Page excerpt:
>> begin

Preliminary reading: the depth chart for the Boise State game.
WHAT HAPPENED LAST YEAR (I.E., WHO'S GONE).
A team with a third-year starter at quarterback and a receiving corps led by the most prolific WR in school history but an inexperienced offensive line threw the ball extremely well but ran the ball poorly. Not the most shocking result.
Okay, a bit more detail. Kirk Cousins capped his career with a season where he wasn't as efficient as he was previously (145.12, 30th nationally in 2011; 150.68, 18th nationally in 2010), but was still awfully good. Cousins mostly avoided the interceptions that plagued him earlier in his career (bowl game excepted, for reasons made clear two phrases ahead) and came up big in some of the season's biggest games -- in particular, the game-tying 4th quarter touchdown drive against Georgia will remain etched in memory for a long, long time. Furthermore, while I'm averse to ascribing too much to intangibles, everyone connected with the program described the team as his team. Given that he was the first three-time captain in the history of the program, there was undoubtedly something to that. Either way, Cousins was great and irreplaceable, but here we are, without him.

>> end

Collected material:
>> begin

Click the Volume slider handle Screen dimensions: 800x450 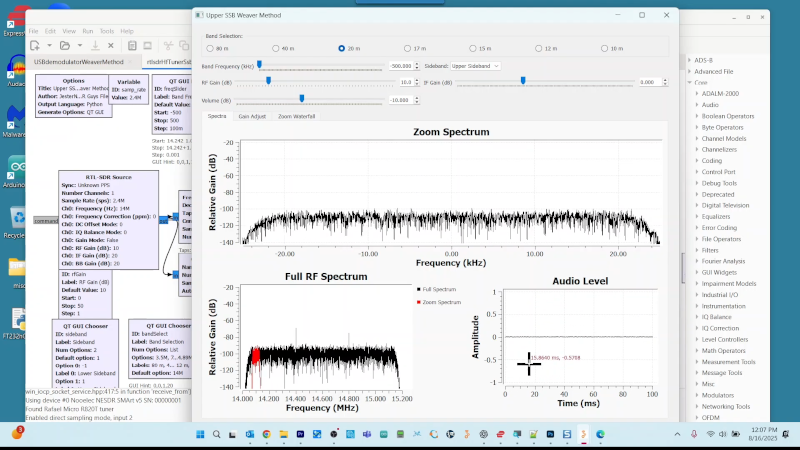[302, 99]
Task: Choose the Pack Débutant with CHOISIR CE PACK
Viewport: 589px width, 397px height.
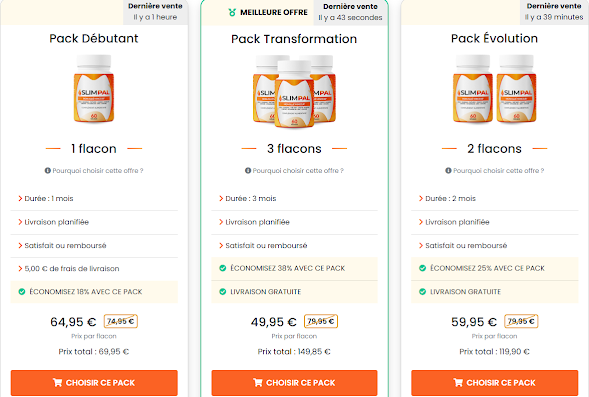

>> end

Given exercise: Return the entire preview of the Boise State game above, unchanged, from its first word to its last.

Solution to this problem:
Preliminary reading: the depth chart for the Boise State game.
WHAT HAPPENED LAST YEAR (I.E., WHO'S GONE).
A team with a third-year starter at quarterback and a receiving corps led by the most prolific WR in school history but an inexperienced offensive line threw the ball extremely well but ran the ball poorly. Not the most shocking result.
Okay, a bit more detail. Kirk Cousins capped his career with a season where he wasn't as efficient as he was previously (145.12, 30th nationally in 2011; 150.68, 18th nationally in 2010), but was still awfully good. Cousins mostly avoided the interceptions that plagued him earlier in his career (bowl game excepted, for reasons made clear two phrases ahead) and came up big in some of the season's biggest games -- in particular, the game-tying 4th quarter touchdown drive against Georgia will remain etched in memory for a long, long time. Furthermore, while I'm averse to ascribing too much to intangibles, everyone connected with the program described the team as his team. Given that he was the first three-time captain in the history of the program, there was undoubtedly something to that. Either way, Cousins was great and irreplaceable, but here we are, without him.